<<<<

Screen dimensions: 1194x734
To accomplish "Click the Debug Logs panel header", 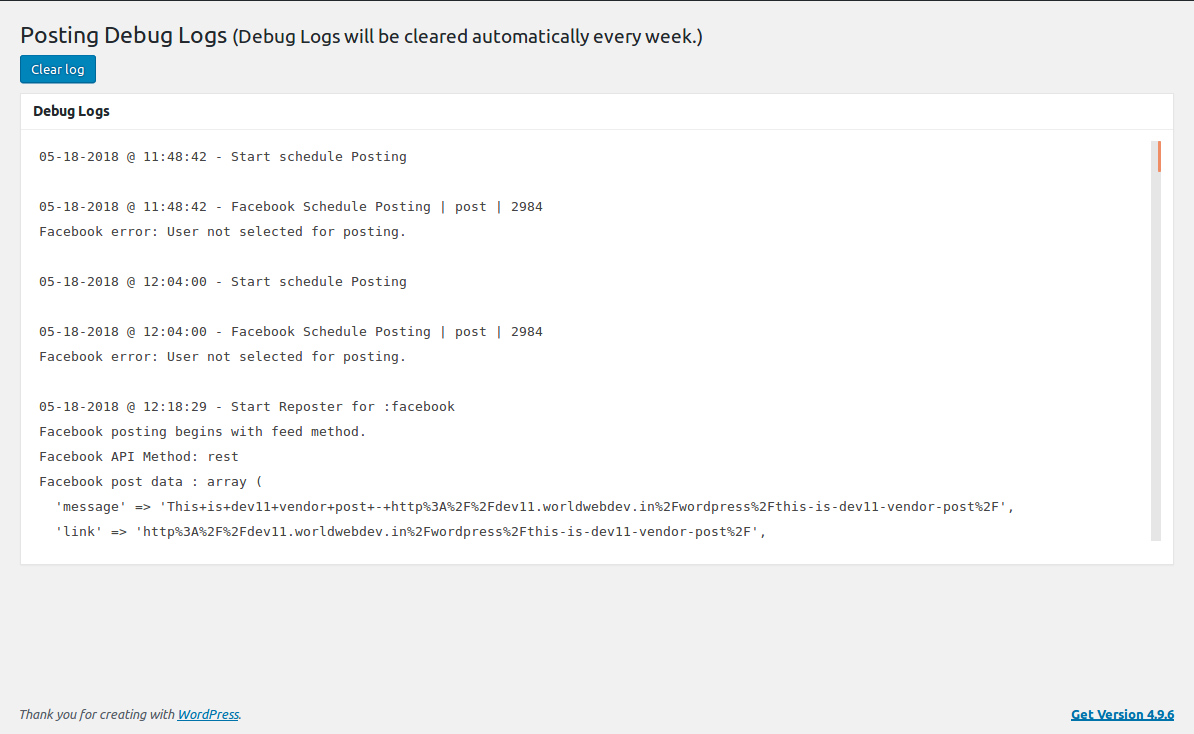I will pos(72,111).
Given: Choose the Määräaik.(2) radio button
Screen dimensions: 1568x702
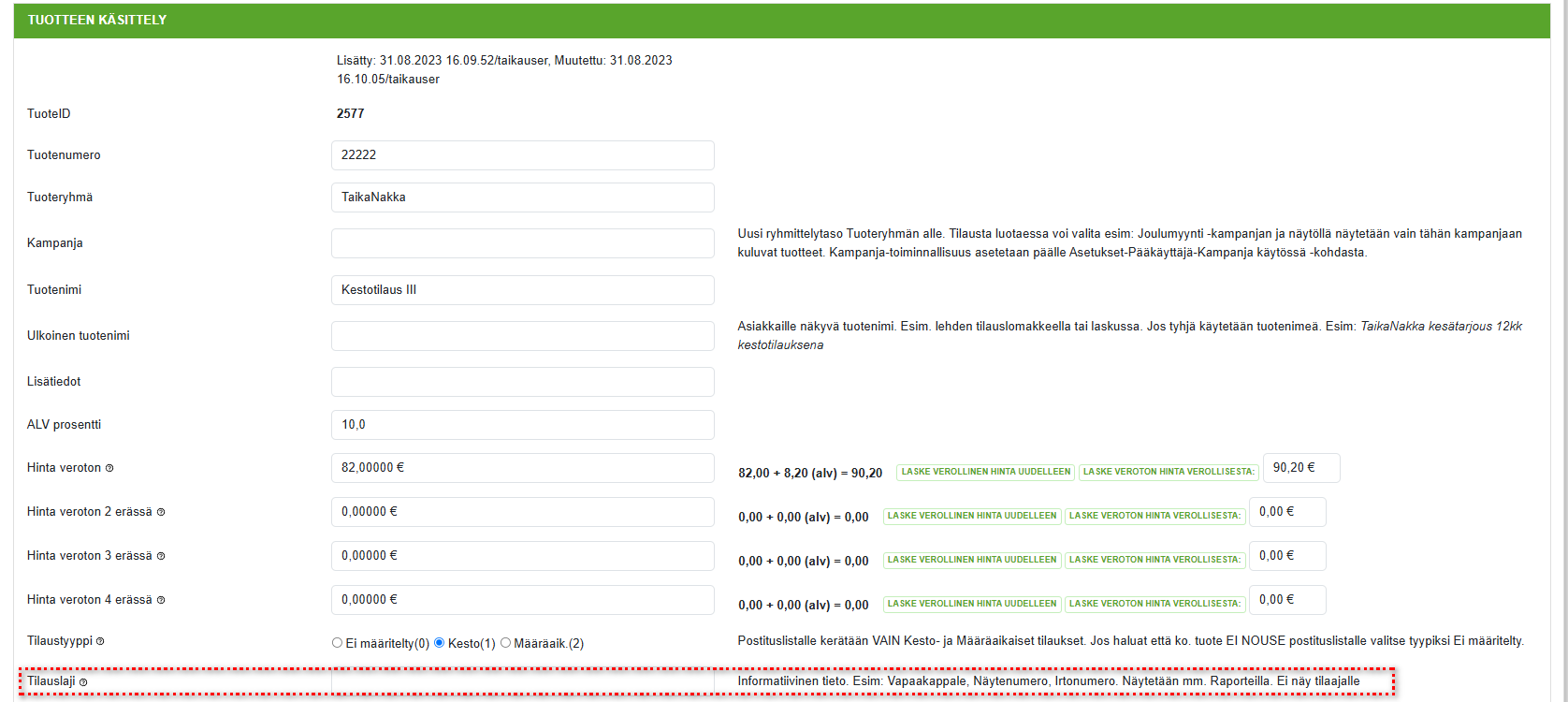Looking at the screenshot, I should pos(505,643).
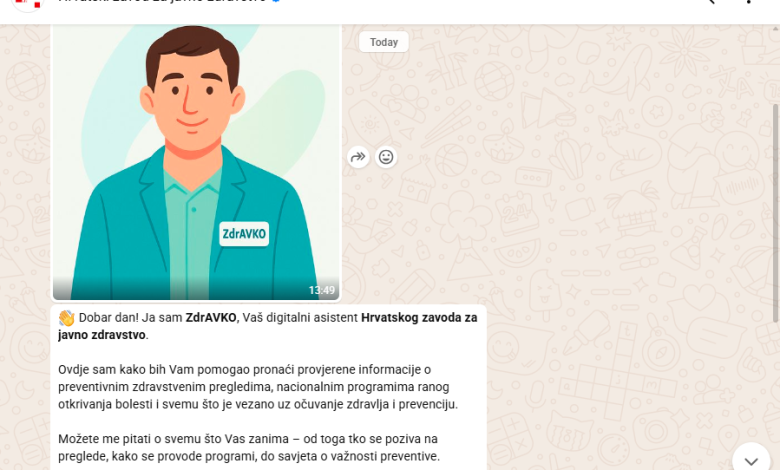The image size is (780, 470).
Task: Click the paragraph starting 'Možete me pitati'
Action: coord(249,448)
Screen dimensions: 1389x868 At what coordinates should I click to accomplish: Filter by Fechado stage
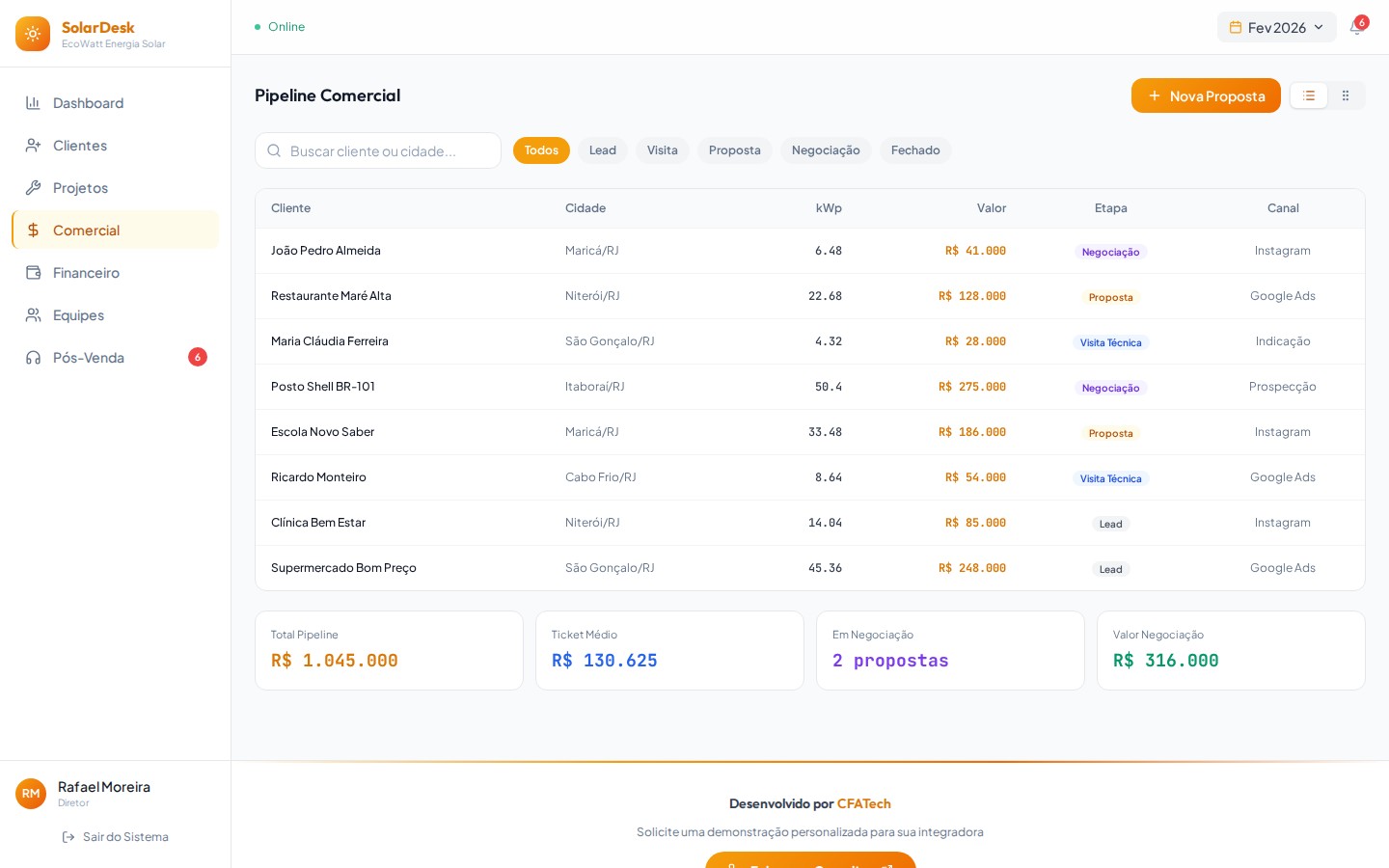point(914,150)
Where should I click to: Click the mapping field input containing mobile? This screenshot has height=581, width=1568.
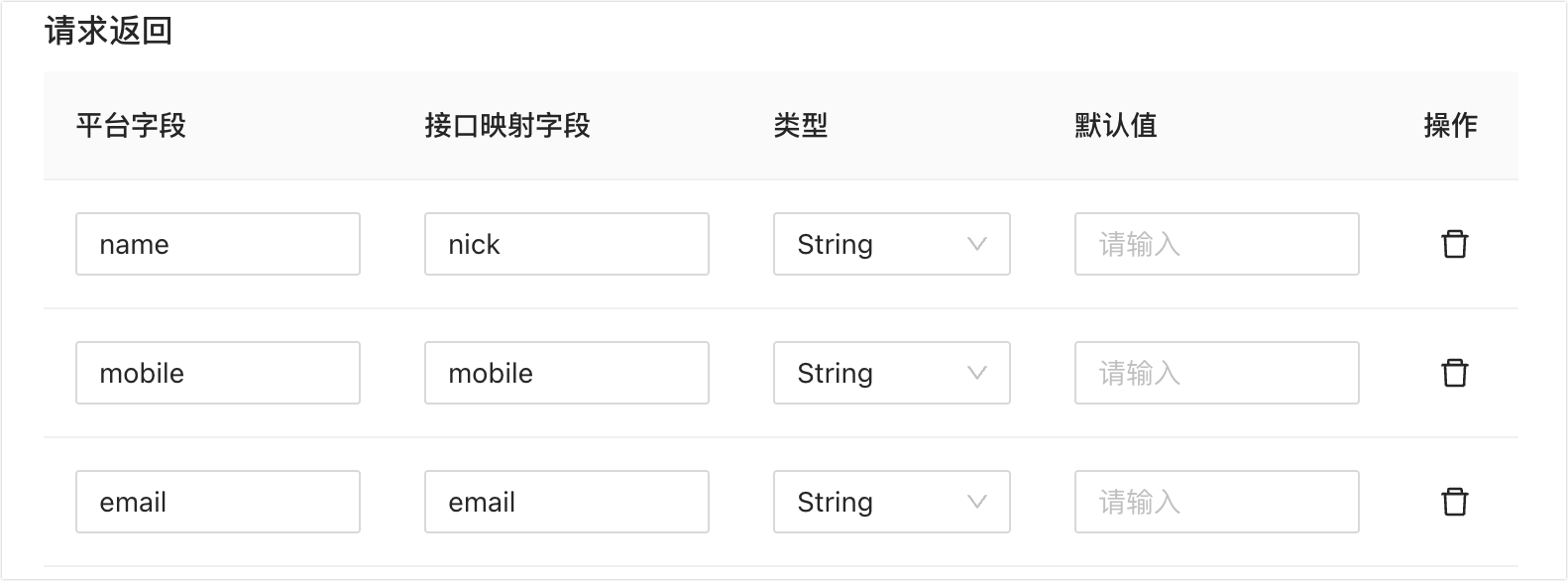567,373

>>>>

TASK STATEMENT: From the line containing "Where should I" through the last line of the listing, inclusive, transcribe every line exactly and nothing else; the pictures stay out.

TASK RESULT:
Where should I click to: Click the mapping field input containing mobile? This screenshot has height=581, width=1568.
567,373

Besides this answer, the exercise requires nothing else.